Но кто из них в ту ночь мог с такой точностью предвидеть свою судьбу!
Дагмар хотя и решила этой же ночью еще раз поговорить с Маркусом о
своем муже, потребовать, чтобы он выложил ей чистую правду, все, что знает,
до последней мелочи, без всякой утайки, но, шагая рядом с Маркусом, никак не
могла начать разговор. Что-то словно удерживало ее. Прежде всего, конечно,
то, что они уже не раз и не два говорили о Бенно. Впервые -- сразу, как
только выяснилось, что Маркус был вместе с ним. С самого Пыльтсамааского
сражения -- тогда они еще числились в истребительном батальоне, потом
совершали партизанский рейд -- их послали на территорию, занятую
противником, где они выясняли настроение жителей, собирали сведения о
передвижении войск и заминировали уцелевшую подстанцию. Дагмар напряженно, с
надеждой и страхом ловила каждое слово Маркуса, но так и не услышала того,
что больше всего хотела узнать. А именно -- что стало с Бенно. Маркус
рассказывал о Пыльтсамааском сражении, о том, как они ловили вражеских
парашютистов где-то в лесах между Ярвамаа и Харьюмаа, о партизанском рейде и
еще о том, что они вовремя не попали в Таллин из-за стычки с немецкими
разведчиками и автомобильной аварии. О том, что произошло после, Маркус
мямлил до того невнятно, что Дагмар страшно становилось.
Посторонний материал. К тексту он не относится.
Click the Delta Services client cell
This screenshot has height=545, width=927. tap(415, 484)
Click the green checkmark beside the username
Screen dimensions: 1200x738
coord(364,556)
На берегу Ладоги она вторично выпытывала его, и подозрение, что Маркус,
обычно прямой, даже до резкости откровенный, что-то скрывает, только
усилилось. Когда он рассказывал, как они пробивались от Таллина к Нарве, у,
него будто слов не хватало. Да, было очень трудно, да, приходилось
укрываться от немцев и "своих", которые очень уж рьяно взялись сотрудничать
с нацистскими властями. Всякого рода бывшие деятели, которые на время ушли в
кусты, разные кайтселийтчики и новоявленные "самозащитники", полицейские и
офицеры, взбесившиеся серые бароны, те, у кого обрезали земли, и прочие
готовые услужить фашистам мерзавцы шныряли вокруг: коммунистов, бойцов
истребительных батальонов и исполкомовских работников, даже простых
новоземельцев уничтожали без суда. Приходилось быть очень осторожным, десять
раз взвесить, прежде чем обратиться к кому-нибудь. Втроем они никуда не
заходили, один всегда оставался снаружи, с револьвером наготове. И по ночам
дежурили попеременно. До конца вместе не были. У реки Нарвы разошлись,
потеряли связь с Бернхардом Юхансоном. Нет, у Нарвы было спокойно, никто их
не преследовал, ни одной стычки. За ними охотились раньше, в уезде Ярвамаа и
в районе Йисаку. Что стало потом с Бернхардом Юхансоном, он сказать не
может, возле Нарвы был еще жив и здоров. Как они расстались? Во время войны,
в тылу врага, случаются самые неожиданные вещи, в темноте в незнакомом месте
легко заблудиться, -- по всей видимости, так и произошло с Юхансоном. Он,
Маркус, поплыл на другой берег разыскивать лодку, а когда вернулся, Юхансона
уже не было. Магнус, их товарищ, сказал, что Юхансон пошел вверх по реке, но
назад не возвратился...
Третий раз говорили они о Бенно в Сясьстрое, Маркус твердил одно и то
же, ничего больше о судьбе Юхансона он не знает. Наконец Дагмар почти
поверила Маркусу, почти -- потому что где-то в глубине души теплилась
искорка сомнения. Не начни Маркус сегодня сам толковать о плохом, которое
надо представлять хорошим, может, и эта последняя искорка угасла бы. А потом
это странное видение -- Бенно с Маркусом лицом к лицу на дороге. Так
тревожно, как сейчас, Дагмар уже давно себя не чувствовала. Длинная исповедь
Юлиуса Сярга увела ее мысли в сторону, но при разговоре с Маркусом смятение
снова охватило ее, еще сильнее прежнего. Дагмар просто должна была
выговорить все, что лежало на душе.
Снежная ночь и впрямь действовала странно.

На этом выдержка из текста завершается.